======== Teks Sumber ========

JOGLOSEMARNEWS.COM Nasional Jogja

Pemprov DIY Galakkan Penggunaan Aksara Jawa, Ini Tujuannya

   
Ilustrasi/tribunnews

JOGJA – Sebanyak 78 kecamatan se Provinsi DIY akan digerakkan untuk menggunakan aksara Jawa. Hal ini merupakan gerakan literasi aksars Jawa Pemerintah Provinsi DIY di kalangan masyarakat.

Pada tahap awal ada 78 kecamatan se Daerah Istimewa Yogyakarta yang menjadi sasaran gerakan ini.

Pemprov DIY melalui Dinas Sosial DIY berupaya menumbuh kembangkan kesadaran penggunaan aksara jawa dengan program restorasi sosial.

Kepala Dinas Sosial DIY, Untung Sukaryadi menjelaskan, beragam alasan munculnya restorasi sosial ini.

Diantaranya, karena semangat keistimewaan Yogyakarta agar bisa dirasakan oleh semua pihak dalam beragam aspek.

Dia menambahkan, gerakan masif menanamkan generasi muda agar bangga menggunakan Aksara Jawa ini dengan program GERBANGPRAJA.

Program ini sebagai pijakan dalam program restorasi sosial yang hakikatnya merefleksikan sebuah sikap.

“Dalam tradisi kultural Jawa yakni teposeliro, dimana dalam bahasa sehari – hari kita menyebutnya sithik eding (kesediaan untuk berbagi rasa dan ruang), yang saat ini terasa hampir dilupakan,” jelasnya kemarin.

======== Cuplikan Data ========

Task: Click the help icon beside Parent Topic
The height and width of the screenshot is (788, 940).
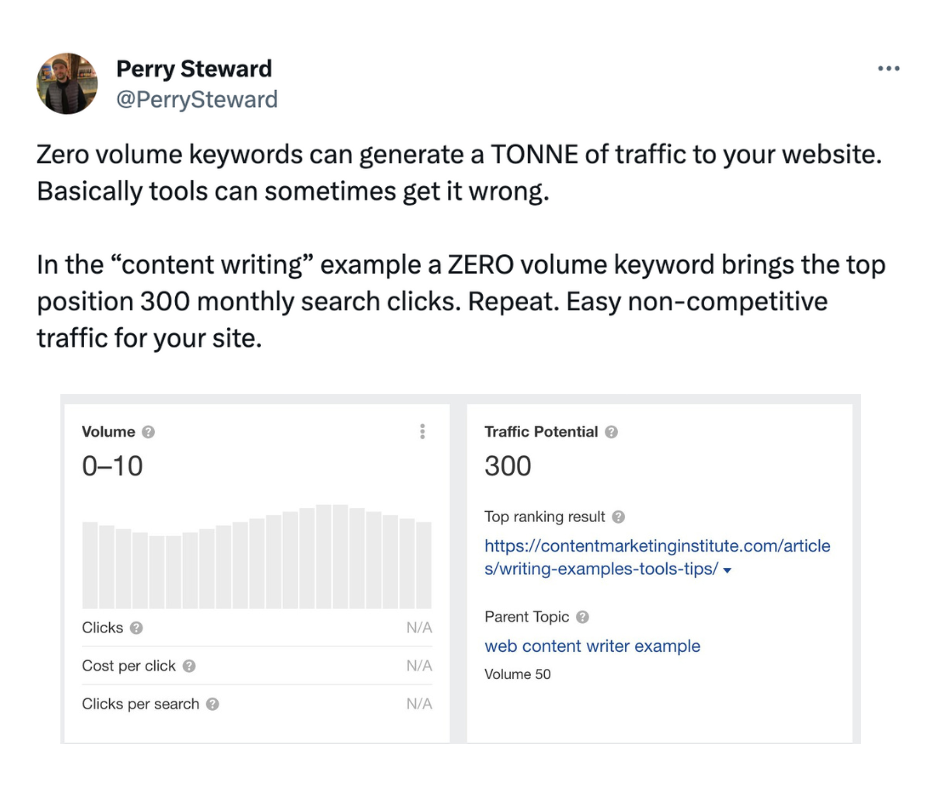Action: pyautogui.click(x=582, y=616)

========

_Tugas Dikerjakan_
Tuliskan ulang tanpa perubahan bagian berita tentang aksara Jawa yang dimulai dengan "Diantaranya, karena semangat" dan berlanjut hingga "merefleksikan sebuah sikap.".

_Hasil Tugas_
Diantaranya, karena semangat keistimewaan Yogyakarta agar bisa dirasakan oleh semua pihak dalam beragam aspek.

Dia menambahkan, gerakan masif menanamkan generasi muda agar bangga menggunakan Aksara Jawa ini dengan program GERBANGPRAJA.

Program ini sebagai pijakan dalam program restorasi sosial yang hakikatnya merefleksikan sebuah sikap.